Daily Comments

Technical Indicator Summary Daily RSIs for the S&P 500 and Russell 2000 remain in neutral territory (>30 and <70). Technical Review The September S&P 500 rallied +0.34% on Wednesday, settling @ 6457.25. Upper Bollinger band resistance is 6534. Lower Bollinger band support is 6362. According to Tier1 Alpha, option dealer gamma remains in positive territory as of Wednesday’s close. When option dealer gamma is positive, option dealers sell strength and buy weakness to hedge their exposure. Positive gamma for option dealers increases the odds of LOWER realized volatility and SMALLER percentage moves up or down from one day to the next. Market Outlook US equities are likely rangebound until we see Friday’s August jobs numbers. We have no expectation for Friday, but Wall Street consensus expectations are for +150,000 jobs added in August. Predicting the made-up jobs number is a pure guessing game, but people still do it. Naturally, a 150,000 expectation may be an artificially high number when considering the dismal July numbers. A miss on the jobs number would be considered dovish for the Fed and potentially bullish for equities in the very short run. A number > 150k may be considered hawkish. More importantly, before the FOMC announcement on the 17th , we get the PPI report on the 10th and the CPI report on the 11th . Hedgeye’s August CPI forecast is for an acceleration to 2.83% YoY. It is rare to see the Fed cutting rates as inflation accelerates without being in a recession. Hedgeye is not forecasting a recession, therefore a September 17 rate cut is likely to be a one and done cut… until we get a new Fed Chairman in May 2026. In our opinion, the CPI report has the potential to rattle equity and bond markets ahead of the FOMC meeting on the 17th . Market structure issues with option dealers and systematic strategies give us pause as the fuel for a volatility spike is there on a hard close below 6400. According to the CME FedWatch Tool, odds of a rate cut by the September 17 FOMC meeting are now 95.6%


Market Outlook September is shaping up to be a tricky month for bulls.
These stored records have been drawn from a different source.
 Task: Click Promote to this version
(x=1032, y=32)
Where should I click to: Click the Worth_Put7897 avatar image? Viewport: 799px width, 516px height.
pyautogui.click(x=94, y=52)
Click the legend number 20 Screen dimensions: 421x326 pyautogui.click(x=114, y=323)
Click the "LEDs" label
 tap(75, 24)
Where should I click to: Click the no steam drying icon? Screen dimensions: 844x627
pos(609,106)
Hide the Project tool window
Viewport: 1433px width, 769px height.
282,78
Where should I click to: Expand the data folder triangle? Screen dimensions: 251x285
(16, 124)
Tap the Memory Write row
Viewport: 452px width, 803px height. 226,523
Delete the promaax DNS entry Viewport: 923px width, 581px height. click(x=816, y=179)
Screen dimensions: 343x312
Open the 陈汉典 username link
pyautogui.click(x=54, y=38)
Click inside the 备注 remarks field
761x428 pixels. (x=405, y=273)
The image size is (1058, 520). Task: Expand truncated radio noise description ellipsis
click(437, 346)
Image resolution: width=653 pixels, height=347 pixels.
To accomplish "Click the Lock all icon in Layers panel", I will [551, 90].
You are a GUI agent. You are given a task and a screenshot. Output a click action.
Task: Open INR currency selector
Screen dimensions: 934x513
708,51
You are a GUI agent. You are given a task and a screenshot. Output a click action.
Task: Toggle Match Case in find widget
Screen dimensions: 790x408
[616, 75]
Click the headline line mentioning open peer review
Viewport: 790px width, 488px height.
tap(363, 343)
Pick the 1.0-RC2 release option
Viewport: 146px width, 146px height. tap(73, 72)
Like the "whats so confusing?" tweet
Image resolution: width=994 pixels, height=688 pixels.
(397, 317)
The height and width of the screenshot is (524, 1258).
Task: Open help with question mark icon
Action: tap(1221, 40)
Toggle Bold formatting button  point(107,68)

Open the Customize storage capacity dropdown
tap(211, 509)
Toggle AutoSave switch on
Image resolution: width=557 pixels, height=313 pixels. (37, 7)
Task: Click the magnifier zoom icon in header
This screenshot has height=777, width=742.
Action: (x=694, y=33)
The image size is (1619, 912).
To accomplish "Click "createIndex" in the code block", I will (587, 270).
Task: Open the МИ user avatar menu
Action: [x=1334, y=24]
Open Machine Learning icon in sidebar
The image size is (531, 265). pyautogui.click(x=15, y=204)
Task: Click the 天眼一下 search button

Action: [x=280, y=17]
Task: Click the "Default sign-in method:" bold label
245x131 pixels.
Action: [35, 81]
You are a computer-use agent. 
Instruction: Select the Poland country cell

Bullish tailwinds from systematic strategies are waning as vol control funds and CTA allocations to equities are near 5-year highs. If volatility increases from here, vol control funds and CTAs could easily flip to selling equities. The S&P 500 fell into negative gamma on an intraday basis on Tuesday, but managed to rally into the close which pulled the S&P 500 out of the danger zone. In negative gamma, option dealers must sell weakness to maintain a neutral hedge on their option book, so an increase in realized volatility in the weeks ahead could force simultaneous selling from systematic strategies and option dealers. Another complicating factor for bulls is that there appears to be a sector rotation occurring away from large-cap growth stocks to small-caps. That is why the Russell 2000 has been outperforming the Nasdaq 100 in recent weeks. If the AI bubble corrects, the trend of small-caps outperforming large-cap growth stocks could easily continue for a few more months. US equity markets have a lot to navigate over the next 3 weeks. On Friday, September 5, we get the August jobs report. Another weak jobs report would likely seal the deal for a 25 basis point rate cut on September 17. However, before the FOMC announcement on the 17th, we get the PPI report on the 10th and the CPI report on the 11th. It is rare to see the Fed cutting rates as inflation accelerates without being in a recession. A September 17 rate cut is likely to be a one and done cut… until we get a new Fed Chairman in May 2026. According to the CME FedWatch Tool, odds of a rate cut by the September 17 FOMC meeting are now 91.6%.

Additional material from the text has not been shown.